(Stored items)
——

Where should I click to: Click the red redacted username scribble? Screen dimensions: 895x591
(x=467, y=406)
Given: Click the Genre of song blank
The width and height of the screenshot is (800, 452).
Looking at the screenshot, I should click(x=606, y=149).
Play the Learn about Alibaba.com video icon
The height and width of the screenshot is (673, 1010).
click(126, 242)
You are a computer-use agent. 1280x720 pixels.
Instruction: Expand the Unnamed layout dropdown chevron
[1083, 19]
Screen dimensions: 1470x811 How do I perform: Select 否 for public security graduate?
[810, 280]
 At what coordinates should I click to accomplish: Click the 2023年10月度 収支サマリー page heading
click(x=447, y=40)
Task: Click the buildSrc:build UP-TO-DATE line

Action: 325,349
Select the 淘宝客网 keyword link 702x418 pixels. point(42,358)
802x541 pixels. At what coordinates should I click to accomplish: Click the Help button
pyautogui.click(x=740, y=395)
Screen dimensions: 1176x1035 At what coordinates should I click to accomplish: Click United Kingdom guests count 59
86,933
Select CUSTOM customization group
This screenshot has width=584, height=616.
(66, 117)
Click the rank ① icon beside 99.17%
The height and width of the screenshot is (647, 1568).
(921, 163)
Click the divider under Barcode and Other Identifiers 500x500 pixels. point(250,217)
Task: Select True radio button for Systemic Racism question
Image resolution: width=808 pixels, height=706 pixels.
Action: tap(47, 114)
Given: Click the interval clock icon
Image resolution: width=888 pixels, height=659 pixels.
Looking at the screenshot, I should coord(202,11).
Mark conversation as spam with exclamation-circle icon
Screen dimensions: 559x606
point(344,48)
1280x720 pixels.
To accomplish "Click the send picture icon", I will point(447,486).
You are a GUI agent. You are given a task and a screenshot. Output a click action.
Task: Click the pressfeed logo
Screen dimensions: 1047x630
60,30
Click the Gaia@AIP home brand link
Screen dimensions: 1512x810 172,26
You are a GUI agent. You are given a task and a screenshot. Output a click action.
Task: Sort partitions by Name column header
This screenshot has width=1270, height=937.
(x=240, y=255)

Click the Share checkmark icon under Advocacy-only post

——

Output the records verbatim, from the first line to the last.

Where should I click to: Click the red redacted username scribble? Screen dimensions: 895x591
(x=467, y=406)
Given: Click the Genre of song blank
The width and height of the screenshot is (800, 452).
Looking at the screenshot, I should click(x=606, y=149).
Play the Learn about Alibaba.com video icon
The height and width of the screenshot is (673, 1010).
click(126, 242)
You are a computer-use agent. 1280x720 pixels.
Instruction: Expand the Unnamed layout dropdown chevron
[1083, 19]
Screen dimensions: 1470x811 How do I perform: Select 否 for public security graduate?
[810, 280]
 At what coordinates should I click to accomplish: Click the 2023年10月度 収支サマリー page heading
click(x=447, y=40)
Task: Click the buildSrc:build UP-TO-DATE line

Action: 325,349
Select the 淘宝客网 keyword link 702x418 pixels. point(42,358)
802x541 pixels. At what coordinates should I click to accomplish: Click the Help button
pyautogui.click(x=740, y=395)
Screen dimensions: 1176x1035 At what coordinates should I click to accomplish: Click United Kingdom guests count 59
86,933
Select CUSTOM customization group
This screenshot has width=584, height=616.
(66, 117)
Click the rank ① icon beside 99.17%
The height and width of the screenshot is (647, 1568).
(921, 163)
Click the divider under Barcode and Other Identifiers 500x500 pixels. point(250,217)
Task: Select True radio button for Systemic Racism question
Image resolution: width=808 pixels, height=706 pixels.
Action: tap(47, 114)
Given: Click the interval clock icon
Image resolution: width=888 pixels, height=659 pixels.
Looking at the screenshot, I should coord(202,11).
Mark conversation as spam with exclamation-circle icon
Screen dimensions: 559x606
point(344,48)
1280x720 pixels.
To accomplish "Click the send picture icon", I will point(447,486).
You are a GUI agent. You are given a task and a screenshot. Output a click action.
Task: Click the pressfeed logo
Screen dimensions: 1047x630
60,30
Click the Gaia@AIP home brand link
Screen dimensions: 1512x810 172,26
You are a GUI agent. You are given a task and a screenshot. Output a click action.
Task: Sort partitions by Name column header
This screenshot has width=1270, height=937.
(x=240, y=255)

Click the Share checkmark icon under Advocacy-only post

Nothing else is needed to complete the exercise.